Die Dinge haben eine Seele und Balbina kann sie sehen.

Dabei waren die Umstände, in denen Balbina aufwuchs, sehr unkünstlerisch und recht unmusikalisch. Ihre Mama hatte gerade einmal eine Handvoll Kassetten, worunter sich auch eine befand, die Balbinas Aufmerksamkeit auf sich zog: „ABBA The Greatest Hits“. Wenn man bei dem alten Mono Kassettenrecorder auf play drückte, dann lief genau das. Rauf und runter, unentwegt und bereits damals wusste Balbina, dass sie eines Tages ebenfalls Musik machen würde. Sie würde Lieder komponieren und Texte schreiben, genau wie diese zwei Männer, die da auf dem Cover der Kassette zu sehen waren. Sie würde Musik machen, dessen war sie sich ganz sicher, doch wem sollte sie davon erzählen? Ihrer Mutter? Sie traute sich nicht, denn wenn die Mama abends von der Arbeit kam, dachte Balbina, dass eine zwei in Geographie bestimmt viel wertvoller sei und ihre Mutter sicher glücklicher machen würde. Also erzählte sie von Geo und Mathe anstatt davon, dass sie wieder einmal den ganzen Nachmittag lang im Badezimmer an ein und derselben Gesangspassage geübt hatte. Oder sollte sie den Hort Erzieherinnen davon erzählen, dass sie Lieder schreiben und singen wollte? Die waren doch eh schon genervt von Balbinas Drang, dauernd Aufführungen inszenieren zu wollen und davon, dass das verträumte Mädchen mit der Brille ständig gegen Laternen lief. Wenn sie neue Songs geschrieben hatte für eine eigene Peter Pan Version, die Show durchorganisierte und ihre Mitschülerinnen für Rollen besetzte, dann hieß es: „Balbina, wir haben die Puppenecke und das reicht. Da kommt kein Podest rein. Wenn du Aufführungen machen willst, dann frag deine Mutter, ob du einen Kurs bei der Volkshochschule machen kannst. Hier geht das nicht.“ Doch an der Volkshochschule gab es nur Kurse für Erwachsene.

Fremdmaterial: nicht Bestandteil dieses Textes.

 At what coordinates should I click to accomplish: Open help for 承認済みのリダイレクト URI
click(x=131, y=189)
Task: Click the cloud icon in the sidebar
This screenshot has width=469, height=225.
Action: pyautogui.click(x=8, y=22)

Unkonzentriert sei sie, abwesend und oftmals viel zu zappelig, attestierten ihr Grund- und Oberschullehrer, worauf sie sich zurückzog und einordnete. Was hätte sie auch anderes machen können? Nachmittags aber, wenn ihre Mutter bei der Arbeit war, schnappte sie sich die Whitney Houston Aufnahmen aus dem Radio und übte so lange, bis sie die Songs ungefähr so singen konnte, wie die Frau aus Amerika. Nachmittags ohne die anderen, las sie Märchenbücher, versetzte sich in Traumwelten, ließ Eis auf den Bäumen am Straßenrand wachsen und wanderte durch das magische Tor über den Regenbogen. Balbinas Welt war nicht von dieser Welt und ihr Erleben war so stark, dass mancher vielleicht denken konnte, sie würde nie wieder zurückkehren. Doch solange sie ihre Schulaufgaben ordentlich machte, war alles in Ordnung. Und die machte sie. Tagtäglich.